If you work for a corporation, institution or any set-up which considers a vision statement to be worthy of its resources, chances are you’ll be required to file regular reports on your comings, goings and sitting-still-and-doing-nothing sessions. And the chances are that no one will ever read these documents top to bottom. In fact, chances are that no one will read them at all. Heck, you probably don’t even read them. But they have to be done, or someone will notice and fire you.
But where does all this stuff go? In the old days we’d say with confidence, “landfill,” but in the digital age, no such luck. It all gets stored on some hard disk somewhere, no easier to find than its hard-copy forebears. Luckily, no one shows a pressing urge to want to find it, but what happens if they do? The sad truth is that all these zillions of e-mails, Word documents, Acrobat files, PowerPoint presentations and spreadsheets we produce don’t build us a supply of wisdom; they just get lost. In the lingo of the information game, it’s called unstructured data and unlike its rich cousin, structured data, which gets sifted by sophisticated programs wearing tin hats called data miners, it sits idle and largely inaccessible, unnoticed.

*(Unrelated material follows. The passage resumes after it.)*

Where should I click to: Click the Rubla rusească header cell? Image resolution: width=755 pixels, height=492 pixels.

But there are signs that software developers are taking a closer look at this forgotten corner of the information superhighway and figuring out ways of imposing order on this unruly mass.
Logik, from Coredge Software Inc. (www.coredge.com), will take a document, or a whole directory, or hard drive, and sift — or parse — the contents, extracting the most important phrases, or themes as Logik calls them. Logik also generates a summary of the document. It does all this remarkably well, giving you a sense of the document in question along with a list of themes, from names and concepts to phrases like “vision statement” — all in less time than it takes to say: “What exactly is a vision statement and why do we need one?”

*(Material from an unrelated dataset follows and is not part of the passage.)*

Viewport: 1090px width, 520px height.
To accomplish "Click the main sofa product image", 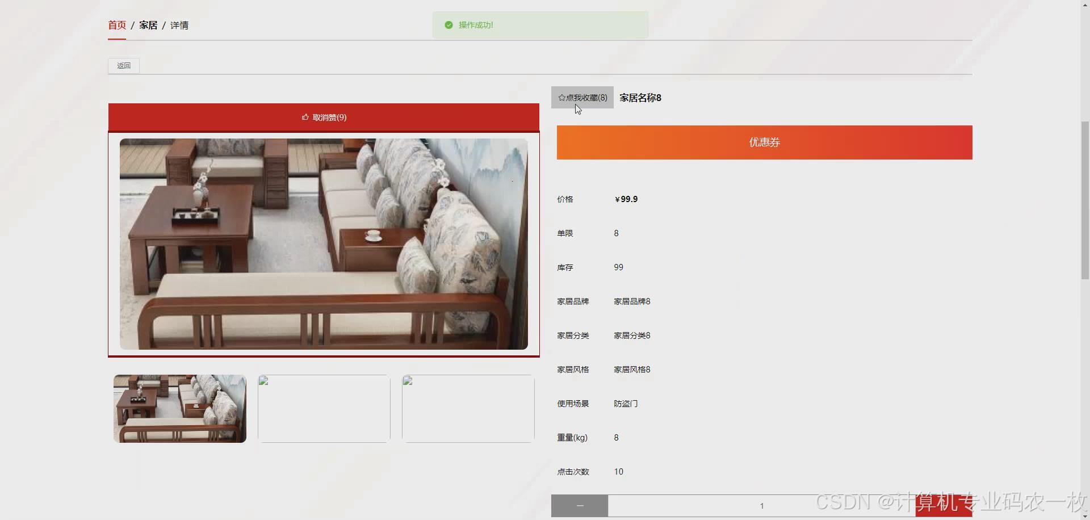I will [324, 244].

This process is great for handling large numbers of documents that you might need to retrieve at some point, but may not have the time to read all the way through. A keyword search for a phrase or theme will throw up a list of files that include that phrase. And if you select one of those documents you get a summary. Logik will also translate documents between major European languages and Japanese. I was impressed by the intuitive, uncluttered feel of this software.
But while automatic summarizing is a great concept which has come a long way in recent years, it’s by no means the main function users want to see in programs that organize their documents for them. To me the most important part of the process is a simple one: Can I find the document I’m looking for quickly, and can I view it immediately? While users can view the original document in Logik, it opens in a new window, making it less seamless than the rest of the program’s functions.
Document Search
For this kind of feature — finding quickly and viewing — you need Enfish Corp’s (www.enfish.com) Find, which indexes your hard drive and lets you find anything from a single word to a complex Boolean string quickly. Another program that offers a similar feature is 80-20 Software’s Retriever (www.80-20.com/products/retriever/) though at present it doesn’t let you preview the whole document (future versions will).
For software that does straight summarizing, check out Copernic Technologies’ Summarizer (www.copernic.com/products/summarizer), which does a great job of abridging anything on the fly, whether it’s a Web page, a Microsoft document or next door’s cat.
These programs make digging up any document you mislaid — or keeping track of colleagues’ documents — a whole lot easier. None of them comes cheap, however-Retriever is $50, Summarizer is $60 and Enfish Find is $70, while the standard version of Logik sells for $150. But to me that’s a good thing: These companies are aiming at a more discerning market with deeper pockets — in fact at exactly the sort of guys who spend their days writing reports that their bosses will never read.